The research, published in Nature Cities, looks at historically “redlined” neighbourhoods – those deemed highly risky for lenders, broadly due to the race and economic profile of those in the area – and compares them to neighbourhoods that were seen as less risky.
The scientists find that, across more than 200 US cities, once-redlined neighbourhoods are at higher risk of heat exposure and flooding.
Even homes just tens of metres apart have different climate risks, they find, with those located on the redlined side of a boundary at higher risk than those living on the other side of the boundary.
The lead author of the study tells Carbon Brief that the work underscores the historical legacy of planning decisions made in the last century, adding that she hopes that current policymakers can better consider the “impact of different planning policies and the unintended consequences”.
One researcher who was not involved in the study tells Carbon Brief that the work makes several significant contributions, but cautions that the authors were “pretty bold” in some of their conclusions.
‘Risky’ investments
“Redlining” refers to a discriminatory historical practice in the US, whereby neighbourhoods were graded as too “risky” for investment based on race, income levels and housing quality. These grades were used as justification for the denial of long-term mortgages and exacerbated existing racial segregation.
One of the most recognisable remnants of redlining is the set of maps produced by the Home Owners’ Loan Corporation (HOLC), established in 1933 as part of US president Franklin D Roosevelt’s “New Deal”. The HOLC refinanced foreclosed mortgages at lower interest rates with the intention of preserving and expanding homeownership.
The HOLC created maps of “riskiness” of investment in an attempt to guarantee that the loans would be paid back and that the burden on the taxpayer would be minimal.

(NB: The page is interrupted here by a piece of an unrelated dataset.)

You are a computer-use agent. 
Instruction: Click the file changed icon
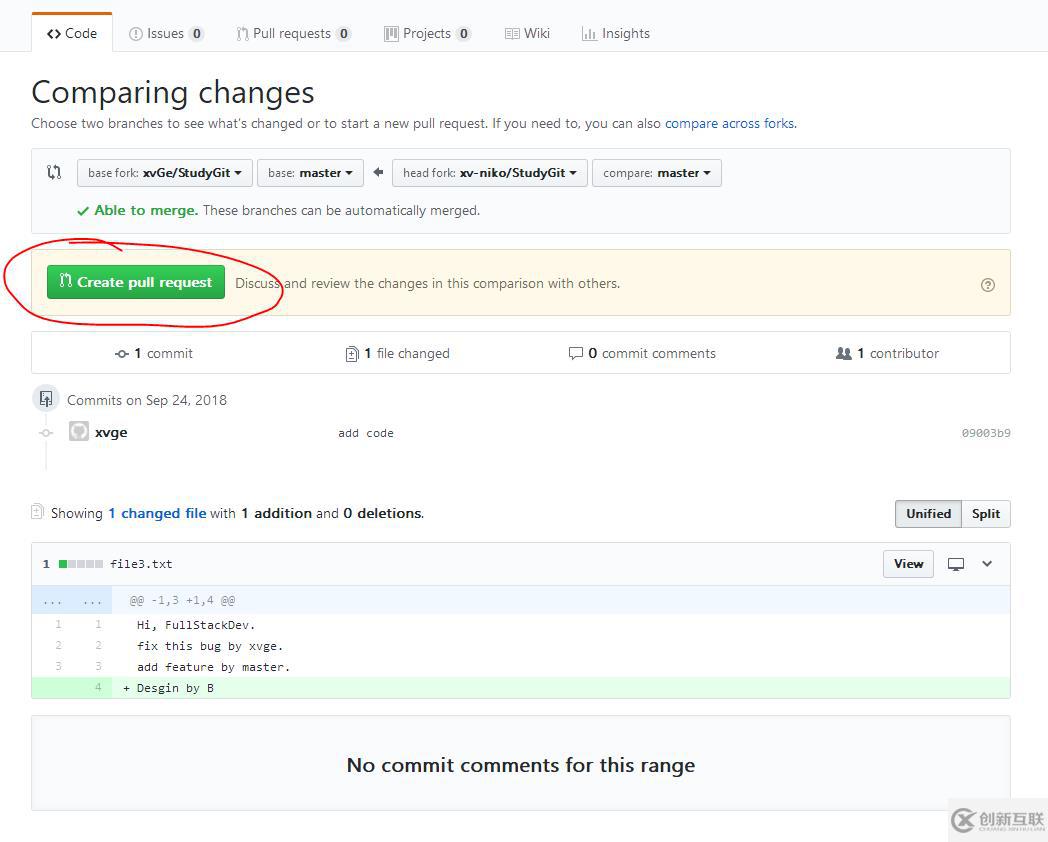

The maps created by the HOLC classified neighbourhoods based on a four-point risk scale, with A-grades – the “best”, or least-risky, investments – outlined in green and D-grades – the most risky, termed “hazardous” – outlined in red, giving rise to the term.
B-graded neighbourhoods, outlined in blue, were termed “still desirable”, while C-graded ones, in yellow, were “declining”.

The HOLC created maps for more than 200 cities across at least 40 states. Other federal agencies and private companies later made their own “risk-assessment” maps, further cementing the practice into policy.
Although redlining was formally outlawed in 1968 by the US Fair Housing Act, the inequalities created and exacerbated by the practice persist in many places to this day, says Dr Arianna Salazar-Miranda, an urban planner and data scientist at Yale University.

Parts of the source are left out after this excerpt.